Ресторан на втором этаже «Золотого века» забит до отказа. В углу, спиной к залу, сидит Яценко и монотонно работает суповой ложкой. Борщ там вкуснейший, к нему бы ещё графинчик водочки со льда, но трактору на работе выпивать не положено. Яценко буквально с одной рюмки впадает в меланхолию, начинает жалеть себя – творческая натура, гений непризнанный, – а для трактора это гроб.
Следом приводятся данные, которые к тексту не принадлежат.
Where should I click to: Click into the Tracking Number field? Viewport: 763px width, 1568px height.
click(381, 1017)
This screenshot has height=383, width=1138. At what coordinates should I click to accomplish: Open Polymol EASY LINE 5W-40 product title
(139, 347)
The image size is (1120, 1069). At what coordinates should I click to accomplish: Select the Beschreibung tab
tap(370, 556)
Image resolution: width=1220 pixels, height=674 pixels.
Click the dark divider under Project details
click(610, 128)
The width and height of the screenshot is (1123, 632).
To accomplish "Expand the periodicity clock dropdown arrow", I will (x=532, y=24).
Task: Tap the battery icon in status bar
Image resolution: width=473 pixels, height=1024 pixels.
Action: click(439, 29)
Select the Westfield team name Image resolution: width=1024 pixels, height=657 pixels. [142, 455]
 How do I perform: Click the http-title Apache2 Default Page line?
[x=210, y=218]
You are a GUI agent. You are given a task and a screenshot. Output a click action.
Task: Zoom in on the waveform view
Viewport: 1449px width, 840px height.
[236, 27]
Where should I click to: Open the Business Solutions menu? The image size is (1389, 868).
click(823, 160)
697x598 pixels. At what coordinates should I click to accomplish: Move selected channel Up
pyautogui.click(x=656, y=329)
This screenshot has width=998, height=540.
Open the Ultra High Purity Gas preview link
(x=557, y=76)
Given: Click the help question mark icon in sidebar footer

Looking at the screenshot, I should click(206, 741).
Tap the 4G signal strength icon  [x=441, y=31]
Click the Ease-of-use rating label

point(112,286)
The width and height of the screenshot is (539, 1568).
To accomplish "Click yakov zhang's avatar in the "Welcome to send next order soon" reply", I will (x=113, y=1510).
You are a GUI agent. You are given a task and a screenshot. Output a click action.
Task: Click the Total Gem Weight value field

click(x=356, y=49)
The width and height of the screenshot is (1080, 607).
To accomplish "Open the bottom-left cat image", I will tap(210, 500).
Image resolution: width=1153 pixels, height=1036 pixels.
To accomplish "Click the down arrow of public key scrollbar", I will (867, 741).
Трактор должен твёрдо помнить, что он симпатяга, несёт радость людям и все его обожают…
– У нас на третьем открылся слот.
– Ну и закрой его.
Будь моя воля, этот Яценко не просыхал бы.
– Хочет Ефимова на третий.
– Раз сама хочет, ей виднее, пускай идёт. Время не забудь проставить.
Трижды я подкатывал к Яценко с предложением вписаться ко мне в бригаду, и трижды он меня посылал, весьма презрительно. Его понять можно. У меня пашут обычные трактора, а этот тип, если идти по аналогии – карьерный самосвал. Ему каждый день твердят, что он уникум. И ведь не врут.
«Аттрактор» – термин расплывчатый, так называют мастеров активной рекламы, способных формировать и транслировать позитивные образы на местности. Мы работаем, что называется, «в поле», физически подтягивая клиента к товарам и услугам. Даём людям мягкий посыл: «Не проходите мимо». Как именно мы это организуем, наши заказчики в общем и целом знают, но не очень верят, ибо магия и колдунство. А нам всё равно, была бы честь предложена. Поэтому для клиентов я тоже просто «аттрактор», и пускай, мне не жалко. Но внутри профессии мы чётко разделяем, кто здесь трактор, а кто тракторист.
Трактор, он машина добрая, но туповатая, сдуру задавить может.
Тракторист делает так, чтобы трактор давил кого надо и не насмерть.
Были у меня в бригаде, ещё в первом составе, два напарника, Лёха и Лёха, узкие специалисты – вызывали у прохожего народа стойкое желание развлечься и отвлечься от суеты будней. Шарашили позитивом метров на пятьдесят во все стороны. Если в торговом центре был кинотеатр, я их туда сажал прямо с утра, и они, что называется, кассу делали. А потом Лёхе с Лёхой подбросили халтурку на стороне – пригласили открывать ирландский паб. Я не возражал: пусть ребята подработают в выходные и расслабятся заодно. Они и расслабились: отпахали в том пабе лишних трое суток по собственному почину и за свои деньги, с короткими паузами на пьяную драку и визит в полицейский участок. Дрались эти балбесы со мной, когда я приехал их вытаскивать. Из участка их вызволял тоже я, естественно. После чего две неблагодарные скотины завалились обратно в паб, и вскоре он закрылся навсегда, потому что Лёха и Лёха разнесли его в клочья. Спасибо, не своими руками. Просто им стало в какой-то момент окончательно хорошо, и парни сгенерировали атмосферу типично ирландского буйного веселья, как они это себе представляли, да ещё с поправкой на русский колорит. Поблизости хватало питейных заведений, и Лёхи собрали тёплую компанию: еврей со скрипочкой, цыгане с медведем, голые бабы (изначально это был стриптиз), свадьба, поминки, футбольные болельщики, компания байкеров и бухой в дымину экипаж дорожно-патрульной службы: гулять так гулять.